NAYPYIDAW, Myanmar
The Myanmar junta pardoned a total of 3,113 prisoners, including 98 foreigners, in an amnesty over the traditional Myanmar New Year on Monday, according to official announcements by the military.
People wait outside Insein Prison in Yangon on April 17 for relatives and friends released in the New Year amnesty |
Statements on the inmates’
release signed by military council secretary Lt-Gen Aung Lin Dwe said the act
was intended “to bring peace of mind” and was carried out “in consideration of
humanitarian concerns” on the holiday.
Among the 98 foreigners
pardoned were five Sri Lankans, according to the military’s announcements.

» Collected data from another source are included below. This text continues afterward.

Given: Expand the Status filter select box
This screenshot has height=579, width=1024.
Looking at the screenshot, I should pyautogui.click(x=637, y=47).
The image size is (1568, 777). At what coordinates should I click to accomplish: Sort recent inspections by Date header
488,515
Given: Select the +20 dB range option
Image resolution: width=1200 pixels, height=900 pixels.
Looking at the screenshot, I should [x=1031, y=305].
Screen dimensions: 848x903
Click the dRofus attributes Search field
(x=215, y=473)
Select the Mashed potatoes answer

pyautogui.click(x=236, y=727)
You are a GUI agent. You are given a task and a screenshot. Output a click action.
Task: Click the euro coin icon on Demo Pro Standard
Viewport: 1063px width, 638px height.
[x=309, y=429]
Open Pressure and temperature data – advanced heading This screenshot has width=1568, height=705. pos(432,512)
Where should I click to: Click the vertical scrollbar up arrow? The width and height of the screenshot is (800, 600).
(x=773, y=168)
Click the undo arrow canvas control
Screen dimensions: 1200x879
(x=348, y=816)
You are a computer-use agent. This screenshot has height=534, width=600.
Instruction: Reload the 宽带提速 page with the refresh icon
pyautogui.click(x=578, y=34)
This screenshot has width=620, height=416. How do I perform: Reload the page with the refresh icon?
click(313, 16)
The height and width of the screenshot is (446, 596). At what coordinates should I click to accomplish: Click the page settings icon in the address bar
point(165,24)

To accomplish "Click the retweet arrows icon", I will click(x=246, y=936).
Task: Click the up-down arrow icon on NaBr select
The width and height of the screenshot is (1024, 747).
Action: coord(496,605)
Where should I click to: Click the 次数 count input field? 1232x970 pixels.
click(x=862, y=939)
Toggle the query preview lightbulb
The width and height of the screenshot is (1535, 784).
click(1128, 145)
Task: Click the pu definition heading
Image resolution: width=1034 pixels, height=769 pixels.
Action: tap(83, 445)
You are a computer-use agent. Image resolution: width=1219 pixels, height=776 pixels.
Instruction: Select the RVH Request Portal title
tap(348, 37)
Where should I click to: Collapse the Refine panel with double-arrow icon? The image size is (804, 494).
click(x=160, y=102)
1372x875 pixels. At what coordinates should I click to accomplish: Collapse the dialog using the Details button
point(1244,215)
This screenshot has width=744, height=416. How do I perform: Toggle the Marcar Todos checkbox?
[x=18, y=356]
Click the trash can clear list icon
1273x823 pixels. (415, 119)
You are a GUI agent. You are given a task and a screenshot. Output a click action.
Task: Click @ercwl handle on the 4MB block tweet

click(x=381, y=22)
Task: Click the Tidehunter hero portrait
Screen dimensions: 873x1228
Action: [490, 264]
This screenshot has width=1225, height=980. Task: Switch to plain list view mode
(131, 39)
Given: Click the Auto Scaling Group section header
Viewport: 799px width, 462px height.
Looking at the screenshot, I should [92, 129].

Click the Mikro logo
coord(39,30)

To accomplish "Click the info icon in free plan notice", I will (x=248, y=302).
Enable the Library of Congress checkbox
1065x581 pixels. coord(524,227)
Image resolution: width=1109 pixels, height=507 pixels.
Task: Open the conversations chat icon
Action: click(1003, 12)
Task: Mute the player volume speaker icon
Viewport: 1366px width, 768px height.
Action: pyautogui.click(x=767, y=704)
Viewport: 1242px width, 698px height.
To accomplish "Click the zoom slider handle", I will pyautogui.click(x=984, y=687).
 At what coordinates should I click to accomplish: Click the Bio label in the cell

Further details about the identity of the others was not known at the time of
reporting.
It is still unclear if
political prisoners were among those sent home.
Leader of Myanmar's military junta Min Aung Hlaing |
Since staging a coup more than
two years ago, the military has arrested thousands of political opponents,
activists and peaceful protesters in addition to several members of the elected
civilian government led by Aung San Suu Kyi. Seventy-seven-year-old Suu Kyi has
been sentenced to 33 years in prison in a series of convictions that observers
have condemned as trumped-up charges put forward by the military council.
According to the monitoring group Assistance Association for Political Prisoners, at least 17,460 people remain in the junta’s prisons and at least 3,240 have been killed by the regime’s forces during the post-coup period.